Source data:

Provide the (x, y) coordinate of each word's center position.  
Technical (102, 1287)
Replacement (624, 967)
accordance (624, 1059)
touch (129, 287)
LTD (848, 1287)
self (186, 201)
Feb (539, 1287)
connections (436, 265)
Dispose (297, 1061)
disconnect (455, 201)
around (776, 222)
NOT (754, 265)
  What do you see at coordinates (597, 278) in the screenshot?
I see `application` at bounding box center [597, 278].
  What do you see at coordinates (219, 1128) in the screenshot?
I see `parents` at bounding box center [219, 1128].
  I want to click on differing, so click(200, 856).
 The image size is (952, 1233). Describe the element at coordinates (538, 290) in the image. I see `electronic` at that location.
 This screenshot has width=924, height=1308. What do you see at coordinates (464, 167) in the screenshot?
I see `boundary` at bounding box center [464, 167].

:: Task directions ::
Copy out every line of the records above, character for character, with nothing changed.

:: Written response ::
Provide the (x, y) coordinate of each word's center position.  
Technical (102, 1287)
Replacement (624, 967)
accordance (624, 1059)
touch (129, 287)
LTD (848, 1287)
self (186, 201)
Feb (539, 1287)
connections (436, 265)
Dispose (297, 1061)
disconnect (455, 201)
around (776, 222)
NOT (754, 265)
  What do you see at coordinates (597, 278) in the screenshot?
I see `application` at bounding box center [597, 278].
  What do you see at coordinates (219, 1128) in the screenshot?
I see `parents` at bounding box center [219, 1128].
  I want to click on differing, so click(200, 856).
 The image size is (952, 1233). Describe the element at coordinates (538, 290) in the image. I see `electronic` at that location.
 This screenshot has width=924, height=1308. What do you see at coordinates (464, 167) in the screenshot?
I see `boundary` at bounding box center [464, 167].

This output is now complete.